AthanaTheos – Prophetic Era (Or How Yahveh Became the One) (Lavadome Productions)

Monday, 7th September 2020
Rating: 5.5/10

There is a terrible irony those who practice militant atheism, that by the context of their message, they remain affixed within a cosmogony of “God” – whatever that god may be. Granted, that is not unique to atheistic pursuits, it runs rampant across most of the transgressive metal genres, particularly within death and black metal, where opposition to one faith or another is ingrained in the DNA. I digress, as this is an overly elaborate setup to a functionally overly elaborate concept album from the French death metal (a first for me, I believe) group AthanaTheos.

Prophetic Era (Or How Yahveh Became the One) seethes and simmers with progressive leanings and occasionally indulgent run times, and if the elaborate lyric sheet is followed, is an equally indulgent examination of the historical underpinnings and institutional growth of Christianity. No small endeavor, but it is a convoluted story served through uneven and disjointed songwriting that leaves much to be desired. Not disjointed in the comically progressive “kitchen sink” sense but, in considering opener “Samaria”, it is a journey without a conclusion, an army circling a fortress without attacking it. There are tangible differences between the parts of the song but as the near 11-minute run time comes to an end, it amounts to a lot of churning water and little forward momentum.

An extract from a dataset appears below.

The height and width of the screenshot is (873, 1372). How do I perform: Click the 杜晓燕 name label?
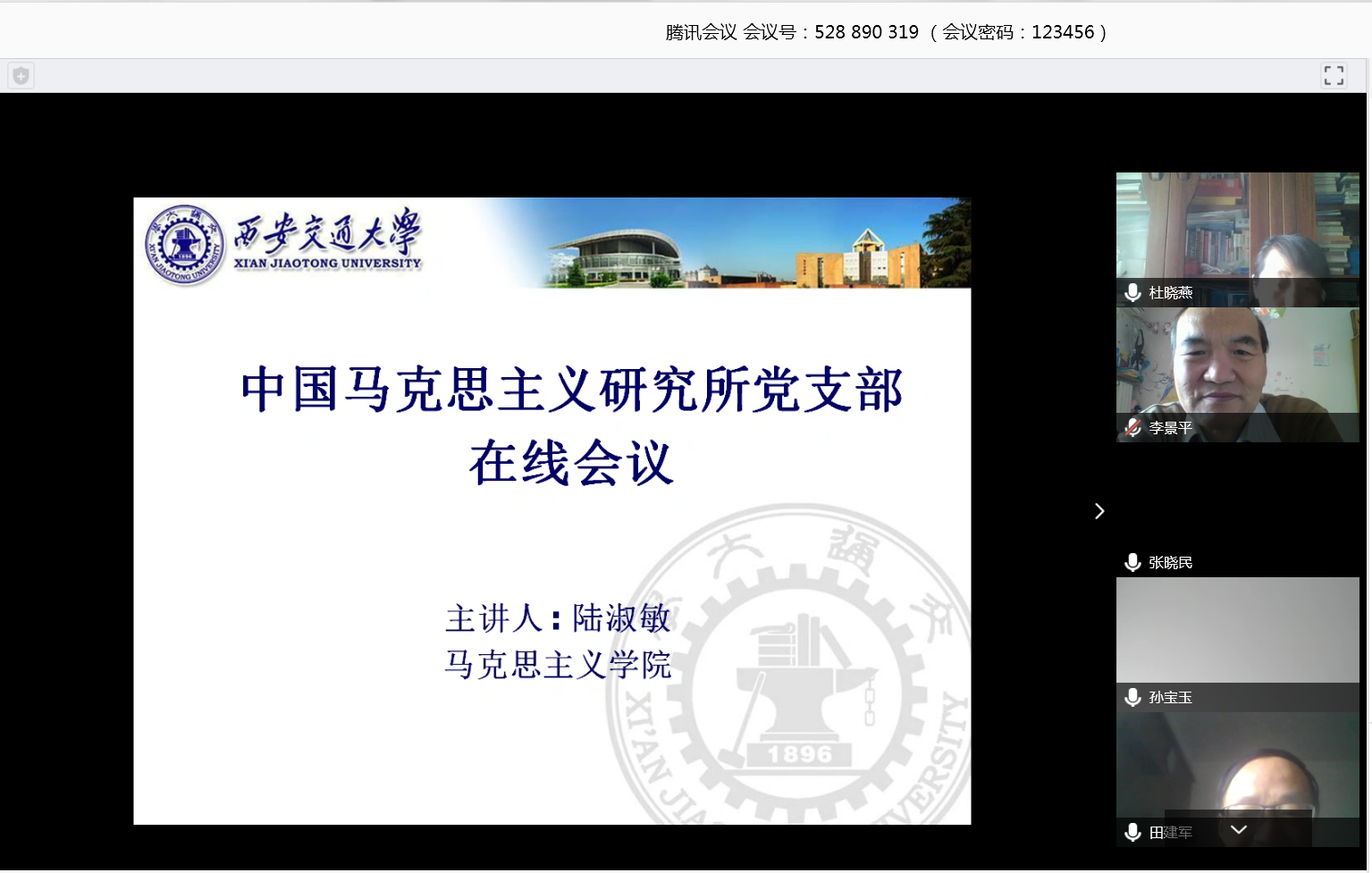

In “Paradigms”, the shortest offering, though the song veers between stop-start sections and more blasty fare, it does not make for particularly engaging listening. The music, in general, seems somewhat out of sync with most modern death metal and perhaps its long history under several monikers offers insight into this – it carries a consistent early aughts feel – boilerplate and sparse, despite its progressive inclinations. There is something to be said for the commitment to the approach the band takes, especially over two decades. “Jerusalem (The Exile to Babylon)” is both the most engaging work here and the most tightly written, with a spiraling melody across its back half with a very satisfying conclusion. Given continuity across AthanaTheos’ discography with previous work by its members, if there is a springboard for album #3, I would hope it is this track.

Prophetic Era contains a weight concept but does not bring the goods musically to back up that concept. I suspect that there is a niche audience out there, likely drawn to its historical focus and the elaborate concept in play. By design it is not a flashy listening experience and frankly often feels significantly longer than its 48-minute run time. I can and do appreciate the enormous amount of effort and ambition that goes into realizing a project like this, which renders how unengaging it is all the more tragic.